**Item da tarefa A**.
Traduza para o inglês esta frase da reportagem sobre a promotora pernambucana: "O tribunal do Distrito Sul, onde Cohen e a atriz pornô Stormy Daniels se encontraram, na segunda-feira, é a corte em funcionamento contínuo mais antiga dos EUA, aberta em 1789."
**Item da tarefa B**.
Transcreva da reportagem sobre a promotora pernambucana tudo o que vai desde "Uma pernambucana está" até "Síria, na Sexta-feira.".

Uma pernambucana está à frente da unidade de corrupção responsável pela operação de busca e apreensão na residência, escritório e quarto de hotel de Michael Cohen, advogado do presidente Donald Trump, no dia 9. A promotora federal é Tatiana Roesler Martins, de 41 anos, graduada pela Universidade de Yale e promovida para o cargo em junho, quando seu chefe, Andrew Goldstein, foi recrutado pelo procurador especial, Robert Mueller, para a equipe de investigadores sobre a interferência russa na eleição de 2016.

A operação do FBI, autorizada pelo subsecretário de Justiça, Rod Rosenstein, colocou a unidade no epicentro de um terremoto político. Trump, segundo o Washington Post, ficou tão nervoso ao saber da investigação que não conseguia se concentrar nas opções militares oferecidas por seus generais para o ataque à Síria, na Sexta-feira.

Localizado em São Paulo, o ex-promotor do Distrito Sul Nicholas Lewin falou sobre Tatiana, com quem trabalhou até outubro do ano passado, quando deixou a carreira pública para fundar um escritório com dois colegas. Lewin, veterano de processos contra a Al-Qaeda, descreve sua ex-colega como “uma promotora zelosa, agressiva, justa, que seguirá provas onde quer que seja”.

O padrasto de Tatiana é Sérgio Lira, médico imunologista e pesquisador do hospital Mount Sinai, de Nova York. “Ela entrou na minha vida quando tinha 3 anos”, lembra Sérgio, que viveu com Marina Roesler, mãe de Tatiana, até 2007. Eles mantêm uma relação próxima. Sérgio ressalta a discrição de Tatiana, que mencionava estar “sobrecarregada” por suas funções, mas não dava sinais da importância que teriam para a investigação.

Independência

Além do temor de ter documentos e comunicações com seu advogado expostos a escrutínio legal, Trump entende a gravidade da entrada no jogo do Distrito Sul, grupo de promotores federais ao qual pertence Tatiana. O Distrito Sul é conhecido em Washington pelo apelido de Sovereign District (Distrito Soberano), pela independência de seus promotores.

O tribunal do Distrito Sul, onde Cohen e a atriz pornô Stormy Daniels se encontraram, na segunda-feira, é a corte em funcionamento contínuo mais antiga dos EUA, aberta em 1789.

A história do Distrito Sul é contada no livro The Mother Court: Tales that Mattered in America’s Greatest Trial Court (“A Corte Mãe: Histórias Importantes no Mais Importante Tribunal Americano”, em tradução livre), do ex-promotor federal James Zirin, que defende, em conversa com a reportagem, a operação de busca de documentos do advogado do presidente como “seguindo a letra da lei”.

Zirin ecoa outros admitidos na rarefeita equipe de promotores que inspirou a série Billions, do canal a cabo Showtime. “O dia em que me ofereceram o cargo de promotor foi o mais importante da minha vida profissional.”

**Material fornecido**.

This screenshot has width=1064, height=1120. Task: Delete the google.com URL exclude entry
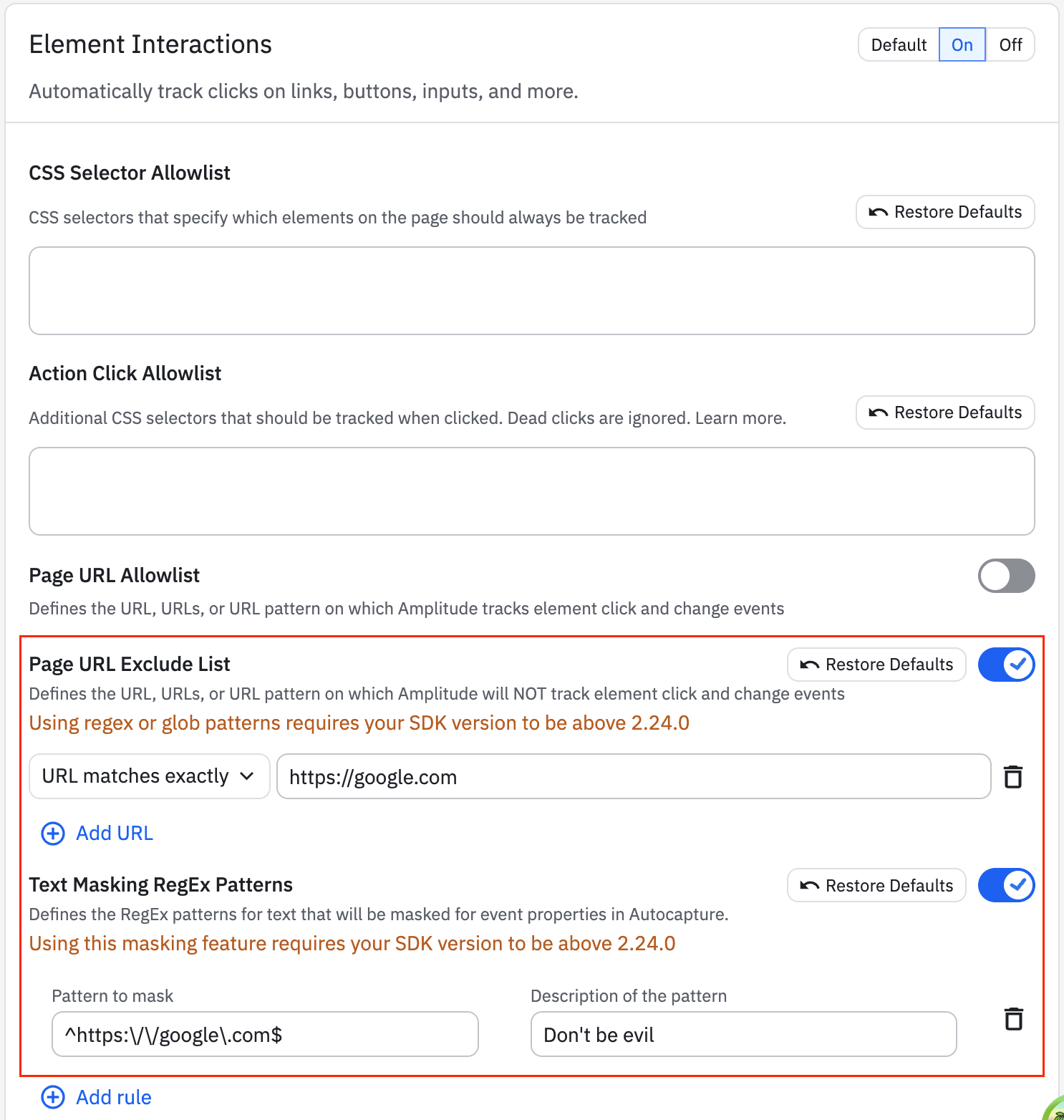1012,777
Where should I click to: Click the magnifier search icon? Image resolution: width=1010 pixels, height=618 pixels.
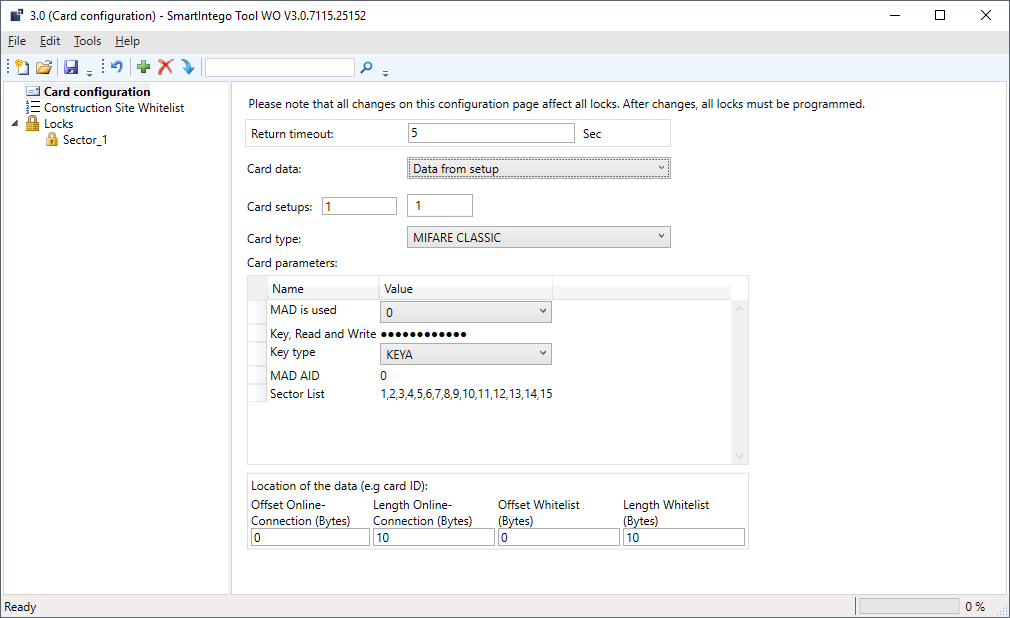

---

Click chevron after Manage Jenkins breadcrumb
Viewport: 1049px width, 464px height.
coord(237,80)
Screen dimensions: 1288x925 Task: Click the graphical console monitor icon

--

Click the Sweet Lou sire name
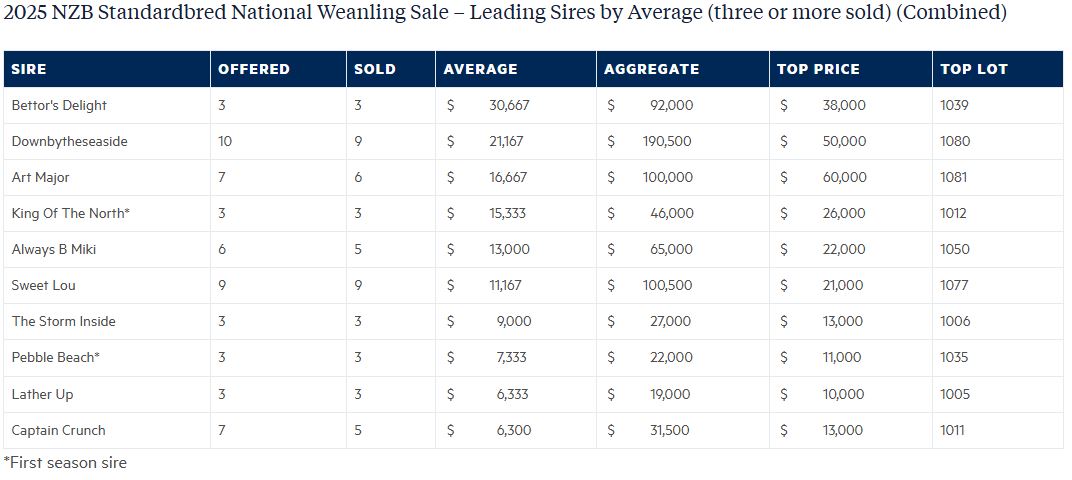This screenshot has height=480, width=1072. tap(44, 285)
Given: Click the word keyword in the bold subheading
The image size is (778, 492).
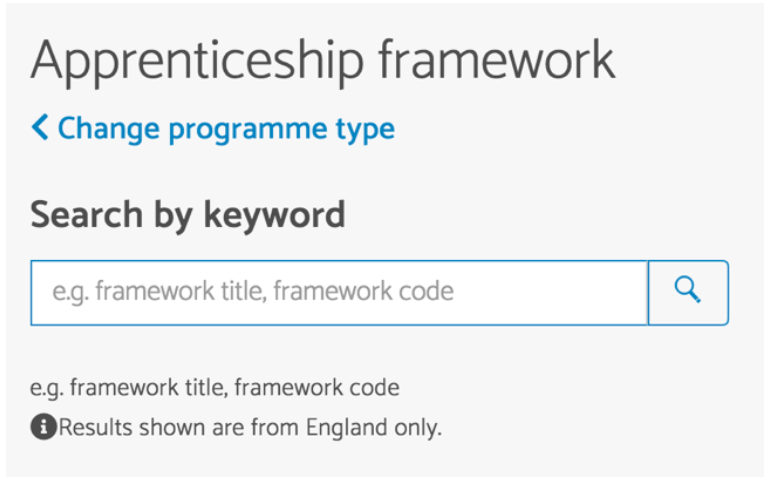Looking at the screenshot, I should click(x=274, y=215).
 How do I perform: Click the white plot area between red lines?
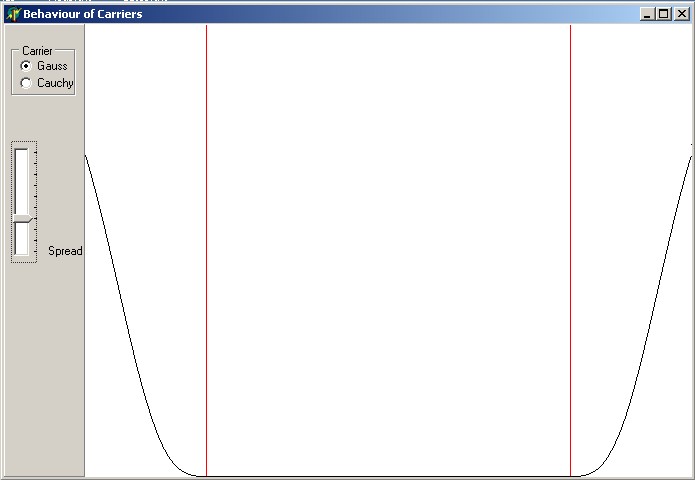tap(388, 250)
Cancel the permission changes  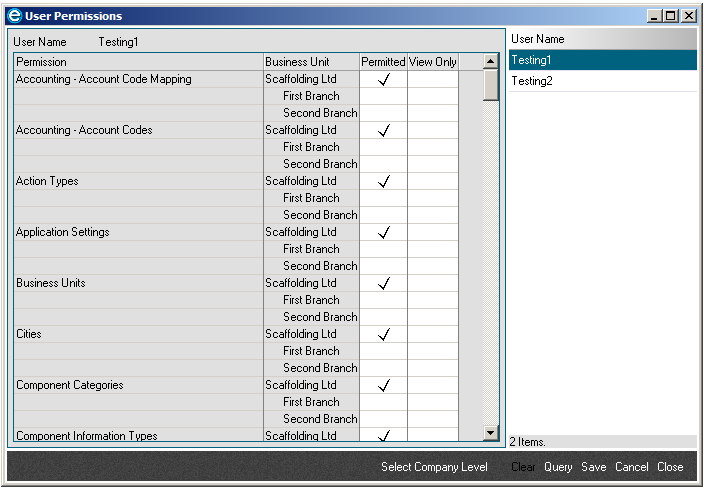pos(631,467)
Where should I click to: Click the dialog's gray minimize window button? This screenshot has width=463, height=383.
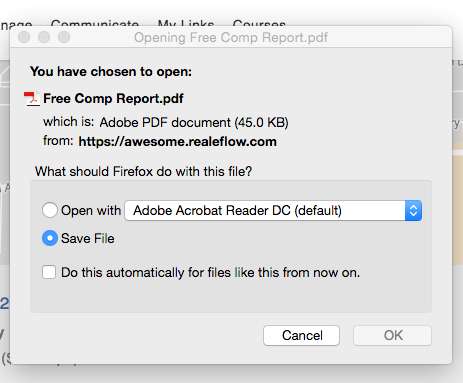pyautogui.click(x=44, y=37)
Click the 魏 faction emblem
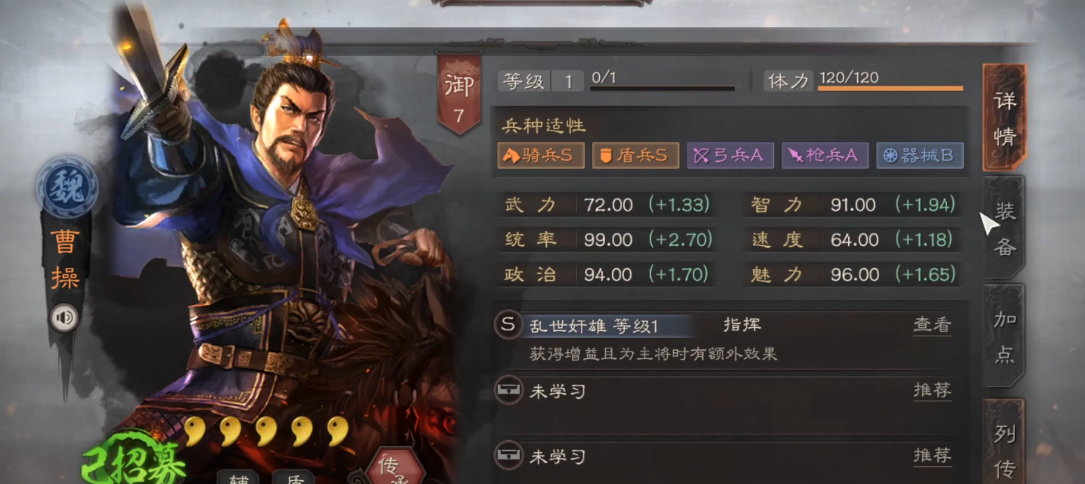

**Resolução A**.
The Southern District court, where Cohen and porn actress Stormy Daniels met on Monday, is the oldest continuously operating court in the U.S., opened in 1789.

**Resolução B**.
Uma pernambucana está à frente da unidade de corrupção responsável pela operação de busca e apreensão na residência, escritório e quarto de hotel de Michael Cohen, advogado do presidente Donald Trump, no dia 9. A promotora federal é Tatiana Roesler Martins, de 41 anos, graduada pela Universidade de Yale e promovida para o cargo em junho, quando seu chefe, Andrew Goldstein, foi recrutado pelo procurador especial, Robert Mueller, para a equipe de investigadores sobre a interferência russa na eleição de 2016.

A operação do FBI, autorizada pelo subsecretário de Justiça, Rod Rosenstein, colocou a unidade no epicentro de um terremoto político. Trump, segundo o Washington Post, ficou tão nervoso ao saber da investigação que não conseguia se concentrar nas opções militares oferecidas por seus generais para o ataque à Síria, na Sexta-feira.